Jay Shetty PodcastHow the World's TOP Fencer Stays Unshakable Under Pressure (Use This Habit!)
At a glance
WHAT IT’S REALLY ABOUT
Miles Chamley-Watson on resilience, identity, and elite performance habits
- Miles describes how moving from London to New York, lacking a consistent father figure, and getting into trouble made fencing a lifesaving outlet and a substitute for ADHD medication through focus and structure.
- He credits mentors and coaches for identifying his potential early, instilling the principle that learning to lose is prerequisite to winning, and shaping the emotional resilience required for elite sport.
- Miles recounts racism and bias in fencing—being picked last, receiving questionable penalties, and facing racial gestures—then explains how he converted that pain into competitive fuel and a mission to change the sport.
- He details fencing as “physical chess,” outlining the athletic demands (explosiveness, reaction, timing, VO2 recovery) and the training split between high-intensity conditioning, sparring, and one-on-one tactical lessons.
- Miles shares pressure-management habits—especially limiting opponent analysis until competition day—plus personal growth through reconnecting with his estranged father and enduring a family medical crisis while still qualifying for the Olympics.
IDEAS WORTH REMEMBERING
5 ideasFind a ‘constructive obsession’ that channels attention and emotion.
Miles says fencing became his “Adderall,” improving both behavior and academics; the bigger lesson is to help people (especially kids) find an activity that creates focus, competence, and confidence.
Mentors accelerate belief before you can fully see your own potential.
Teachers pushed him toward citizenship and Olympic possibility, and his coach became a daily support system; he portrays mentorship as the bridge between raw talent and sustained trajectory.
Treat losses as training data, not identity damage.
His tattoo—“learn to lose before you learn to win”—and Kobe’s “short memory” advice both point to rapid emotional processing: feel it briefly, extract the lesson, then return to practice.
A distinctive pressure habit: reduce pre-match rumination by delaying opponent focus.
Miles avoids talking about fencing, skips venue visits, and sometimes doesn’t check opponents until the morning (or strip) because prior over-analysis ruined sleep and performance; his approach prioritizes rest and adaptability over control.
Turn exclusion into mission, not bitterness.
He describes biased calls and being isolated as one of few Black fencers, then reframes it as a ‘positive chip’—winning to remove doubt and building systems (like the league) so future athletes feel safer and represented.
WORDS WORTH SAVING
5 quotesFencing literally saved my life.
— Miles Chamley-Watson
You must learn how to lose before you can learn how to win.
— Miles Chamley-Watson
The best athletes have the shortest memory.

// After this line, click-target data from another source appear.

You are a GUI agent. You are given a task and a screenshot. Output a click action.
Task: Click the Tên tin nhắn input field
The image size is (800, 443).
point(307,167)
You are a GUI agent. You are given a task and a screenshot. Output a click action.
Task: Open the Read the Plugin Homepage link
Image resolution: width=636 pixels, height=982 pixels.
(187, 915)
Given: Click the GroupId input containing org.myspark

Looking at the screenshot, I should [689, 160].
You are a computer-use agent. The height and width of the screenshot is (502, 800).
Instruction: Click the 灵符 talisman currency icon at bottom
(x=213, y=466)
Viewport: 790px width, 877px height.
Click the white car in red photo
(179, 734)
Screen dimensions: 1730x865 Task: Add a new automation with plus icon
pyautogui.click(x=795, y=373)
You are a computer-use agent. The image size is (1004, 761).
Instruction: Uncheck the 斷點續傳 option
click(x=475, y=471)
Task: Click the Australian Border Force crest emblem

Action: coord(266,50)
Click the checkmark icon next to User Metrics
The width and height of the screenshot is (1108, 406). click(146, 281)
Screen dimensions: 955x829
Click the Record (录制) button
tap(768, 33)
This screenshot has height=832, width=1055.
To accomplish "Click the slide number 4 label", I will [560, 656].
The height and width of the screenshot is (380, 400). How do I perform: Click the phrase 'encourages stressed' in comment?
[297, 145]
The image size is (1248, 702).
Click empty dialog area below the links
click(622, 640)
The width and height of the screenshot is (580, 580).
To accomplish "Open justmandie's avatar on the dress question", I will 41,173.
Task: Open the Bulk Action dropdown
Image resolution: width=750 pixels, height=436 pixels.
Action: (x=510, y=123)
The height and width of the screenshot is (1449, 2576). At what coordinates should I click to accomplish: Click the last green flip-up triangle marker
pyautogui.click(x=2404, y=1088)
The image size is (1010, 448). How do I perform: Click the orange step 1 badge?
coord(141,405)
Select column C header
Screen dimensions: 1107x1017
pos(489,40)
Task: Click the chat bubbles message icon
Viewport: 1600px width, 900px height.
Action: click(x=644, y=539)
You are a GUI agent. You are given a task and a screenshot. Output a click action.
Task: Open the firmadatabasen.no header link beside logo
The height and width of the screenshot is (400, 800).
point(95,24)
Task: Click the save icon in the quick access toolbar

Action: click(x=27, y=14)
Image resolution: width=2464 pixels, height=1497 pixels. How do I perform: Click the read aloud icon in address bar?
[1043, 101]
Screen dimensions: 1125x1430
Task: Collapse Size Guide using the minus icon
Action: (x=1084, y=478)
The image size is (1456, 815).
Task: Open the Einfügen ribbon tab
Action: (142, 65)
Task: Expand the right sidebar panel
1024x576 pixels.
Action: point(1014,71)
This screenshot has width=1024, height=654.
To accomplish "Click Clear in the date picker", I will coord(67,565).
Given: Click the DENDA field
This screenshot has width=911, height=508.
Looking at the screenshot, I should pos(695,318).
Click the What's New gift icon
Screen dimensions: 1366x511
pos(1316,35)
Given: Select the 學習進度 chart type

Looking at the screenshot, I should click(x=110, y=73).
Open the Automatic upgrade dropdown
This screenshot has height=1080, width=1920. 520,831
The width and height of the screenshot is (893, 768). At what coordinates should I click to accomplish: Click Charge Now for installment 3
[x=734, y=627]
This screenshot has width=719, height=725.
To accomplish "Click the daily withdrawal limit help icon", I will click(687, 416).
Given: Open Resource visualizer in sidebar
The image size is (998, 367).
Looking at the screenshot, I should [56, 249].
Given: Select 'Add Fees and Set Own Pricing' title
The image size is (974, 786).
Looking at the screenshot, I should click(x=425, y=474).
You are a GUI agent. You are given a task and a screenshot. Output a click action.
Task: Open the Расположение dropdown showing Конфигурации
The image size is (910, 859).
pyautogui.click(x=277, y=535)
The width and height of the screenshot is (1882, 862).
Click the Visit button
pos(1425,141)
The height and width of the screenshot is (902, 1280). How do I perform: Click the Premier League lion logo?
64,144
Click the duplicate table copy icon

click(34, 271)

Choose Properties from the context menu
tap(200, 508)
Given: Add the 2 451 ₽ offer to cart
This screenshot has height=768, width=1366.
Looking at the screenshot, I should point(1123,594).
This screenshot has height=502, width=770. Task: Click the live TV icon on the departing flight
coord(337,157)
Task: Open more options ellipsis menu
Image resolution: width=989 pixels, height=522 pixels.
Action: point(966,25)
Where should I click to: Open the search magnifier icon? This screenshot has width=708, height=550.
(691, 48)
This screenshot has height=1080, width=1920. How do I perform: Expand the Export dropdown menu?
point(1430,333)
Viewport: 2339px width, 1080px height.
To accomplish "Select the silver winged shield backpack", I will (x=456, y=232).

You win, you forget about it. You lose, you forget about it. When you're done your career, you can celebrate all you want.
— Miles Chamley-Watson
I never look at life as anything negative, whether it's, you know, being racially profiled or losing. I always have a positive outlook on everything because it's never a loss. It's always a lesson.
— Miles Chamley-Watson
Winning's great, but changing a sport is bigger than any Olympic gold medal I could ever win.
— Miles Chamley-Watson
High quality AI-generated summary created from speaker-labeled transcript.